Outstanding color in the fresco of The Last Supper
Truly a wonderful experience. No crowds, original undisturbed masterwork. See some of these photos here to see just how great.
Yet another great Last Supper fresco with a handful of other great artworks.
Stunning remains of medieval refectory with beautiful frescoes and paints. Here you are going to observe huge fresco of "The Last Supper".
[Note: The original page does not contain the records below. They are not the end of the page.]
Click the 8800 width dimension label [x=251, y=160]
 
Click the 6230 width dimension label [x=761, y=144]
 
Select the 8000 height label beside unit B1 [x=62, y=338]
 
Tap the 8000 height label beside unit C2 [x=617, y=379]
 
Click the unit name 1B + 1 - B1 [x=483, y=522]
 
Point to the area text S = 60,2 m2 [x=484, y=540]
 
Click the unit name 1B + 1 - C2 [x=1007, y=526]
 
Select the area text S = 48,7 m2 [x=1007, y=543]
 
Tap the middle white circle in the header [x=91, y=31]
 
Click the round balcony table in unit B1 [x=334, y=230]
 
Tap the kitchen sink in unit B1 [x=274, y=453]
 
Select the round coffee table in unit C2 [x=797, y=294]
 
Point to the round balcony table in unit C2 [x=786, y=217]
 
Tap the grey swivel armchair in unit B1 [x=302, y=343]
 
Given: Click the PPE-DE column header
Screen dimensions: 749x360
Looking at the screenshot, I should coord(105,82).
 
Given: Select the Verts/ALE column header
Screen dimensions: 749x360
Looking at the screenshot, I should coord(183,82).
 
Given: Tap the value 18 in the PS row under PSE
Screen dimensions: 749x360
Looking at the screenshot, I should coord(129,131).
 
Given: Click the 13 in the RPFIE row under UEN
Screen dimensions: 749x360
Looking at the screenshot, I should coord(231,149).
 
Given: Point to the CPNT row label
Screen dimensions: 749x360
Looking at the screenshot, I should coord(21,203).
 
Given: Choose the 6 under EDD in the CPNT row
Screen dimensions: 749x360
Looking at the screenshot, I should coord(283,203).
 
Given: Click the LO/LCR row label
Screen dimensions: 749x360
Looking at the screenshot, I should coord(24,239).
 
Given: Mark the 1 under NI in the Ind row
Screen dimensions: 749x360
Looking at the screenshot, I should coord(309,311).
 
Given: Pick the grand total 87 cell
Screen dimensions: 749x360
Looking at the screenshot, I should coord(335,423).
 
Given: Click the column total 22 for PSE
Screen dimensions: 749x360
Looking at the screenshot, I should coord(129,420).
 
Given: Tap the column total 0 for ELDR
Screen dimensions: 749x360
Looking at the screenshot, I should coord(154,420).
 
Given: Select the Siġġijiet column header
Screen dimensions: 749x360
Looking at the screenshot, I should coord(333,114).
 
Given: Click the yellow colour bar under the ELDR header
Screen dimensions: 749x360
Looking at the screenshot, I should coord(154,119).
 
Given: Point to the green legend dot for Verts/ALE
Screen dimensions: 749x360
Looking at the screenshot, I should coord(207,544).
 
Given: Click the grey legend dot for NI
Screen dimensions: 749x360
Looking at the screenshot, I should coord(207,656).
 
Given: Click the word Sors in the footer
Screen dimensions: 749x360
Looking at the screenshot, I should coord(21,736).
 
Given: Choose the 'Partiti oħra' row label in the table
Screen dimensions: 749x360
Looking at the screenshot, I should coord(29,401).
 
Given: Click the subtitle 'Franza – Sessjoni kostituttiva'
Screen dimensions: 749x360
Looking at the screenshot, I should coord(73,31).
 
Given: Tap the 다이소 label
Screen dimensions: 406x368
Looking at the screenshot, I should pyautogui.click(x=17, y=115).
This is located in the remnants of the former Benedictine Convent of Sant'Apollonia, founded in 1339. There is a small museum with paintings by Neri di Bicci, Paolo Schiavo and Andrea del Castagno. It was del Castagno's fresco of the "Last Supper" (1447) that we were there to see. It is stunning and so beautifully preserved. Above is the accompanying "Crucifixion, Deposition and Resurrection" which is not well-preserved. The work was unknown for a long time because the nuns were very reclusive. No one knew it was there. Vasari didn't know about it in the 17th century and it is unknown if Michelangelo knew of it or saw it. It was only rediscovered in 1891. In 1961 when it was removed from the wall for preservation the sinopie (under-drawing outlining the composition) was discovered underneath. In the "Last Supper" figures are life-size (the fresco measures almost 10 metres in length and 4.5 metres high) and very expressive. The use of perspective and foreshortening together with the setting of the table under a loggia lend a 3-dimensional feeling to the work. Other works and sinopie by del Castagno were also on display in the cenacolo. There were a couple of other people who came in whilst we were there. We basically had it to ourselves. There was no entry fee. How amazing it is to be able to pop in through a nondescript door and see such treasures.